:: Action item A ::
Can you return the email on indexing mailboxes between "Each document in" and "for the task!", inclusive?
:: Action item B ::
Could you resume the email on indexing mailboxes, picking up right after its final line?

:: Document excerpt ::
Content starts

Hi Jesus,

I have a version of the task running, I'd love if you could take a
look and let me know if there are any changes you'd like to see.

It's at https://github.com/heatherbooker/xen-outreachy

It gets the mailboxes, analyzes them using Perceval and an
implementation of the well known jwz's threading algorithm
(https://www.jwz.org/doc/threading.html) then indexes them
in Elasticsearch.
Each document in ES is a message, with its id being the
Message-ID and type being a modified Subject line from the
first message in a thread.

I hope this is what was intended for the task!

PS - Should I continue copying these messages to the
whole xen-devel mailing list, or is sending them to you
sufficient?

Thanks!

Heather

On Mon, Apr 17, 2017 at 2:04 AM, Jesus M. Gonzalez-Barahona <
j...@bitergia.com> wrote:

> On Sun, 2017-04-16 at 21:26 -0700, Heather Booker wrote:
> > Hi Jesus!

Content ends

:: Records provided ::
Content starts

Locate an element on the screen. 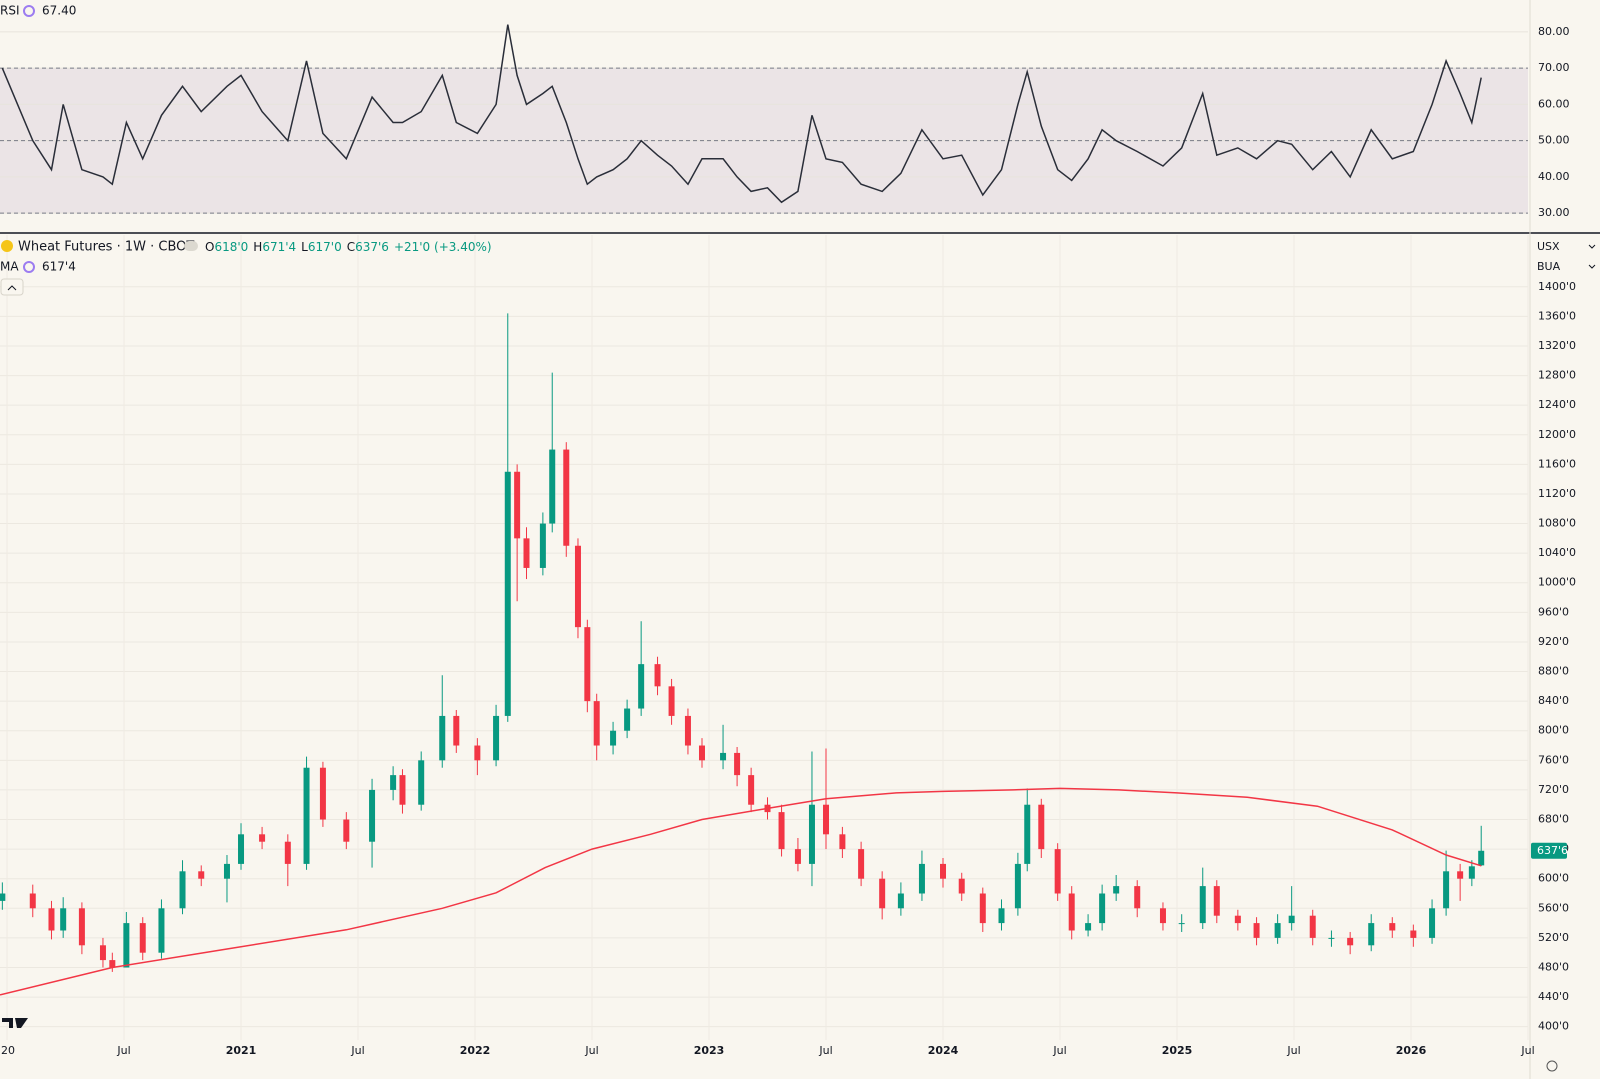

Content ends
Content starts

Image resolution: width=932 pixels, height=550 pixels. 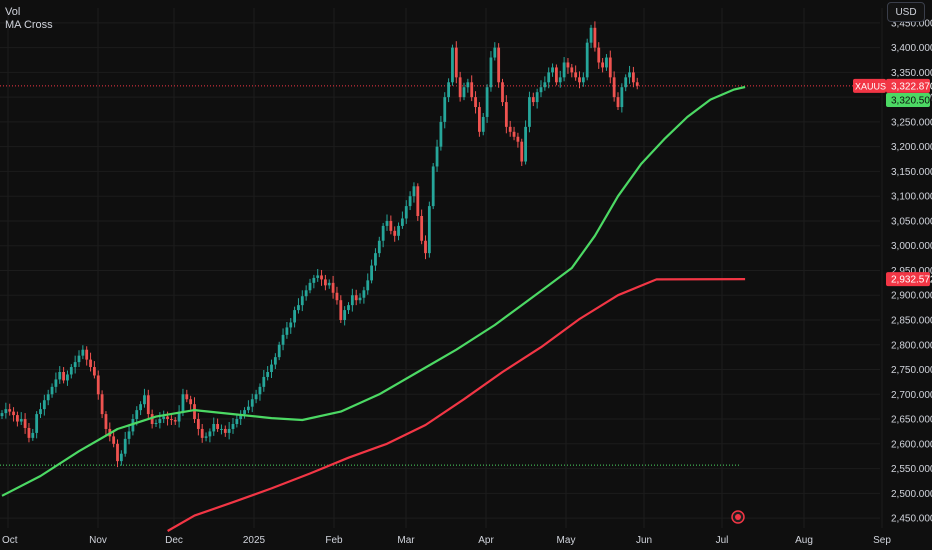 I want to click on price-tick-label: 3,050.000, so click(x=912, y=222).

Content ends
Content starts

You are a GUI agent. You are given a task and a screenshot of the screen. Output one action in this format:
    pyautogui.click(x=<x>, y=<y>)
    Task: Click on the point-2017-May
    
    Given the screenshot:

Content ends

:: Written response A ::
Each document in ES is a message, with its id being the
Message-ID and type being a modified Subject line from the
first message in a thread.

I hope this is what was intended for the task!

:: Written response B ::
> >
> > I appreciate the info on the unicode error. I might have missed it,
> > but I also asked about the general microtask specifications. Here
> > was my original inquiry:
> > > And to clarify, my understanding is that the final result of
> > this task
> > > is an index of Xen data, with two types: commits and messages.
> > > Each commit document should contain its original information
> > > from git, plus the name of the branch it was developed in. And
> > > should only the mbox messages which appear to be associated
> > > with a specific commit exist in the final index? Is there some
> > > key information in messages that is supposed to indicate the
> > > association of a given commit with a git branch? I would be
> > > grateful if you could specify the end goal a little more. :D
> >
> > Yeah, so overall I'm not sure I understand the relationship of
> > branches to the mailing list messages. Is this to be a simple
> > string parsing task wherein I should scan the message body
> > for the word "branch"? (I am guessing not ;P)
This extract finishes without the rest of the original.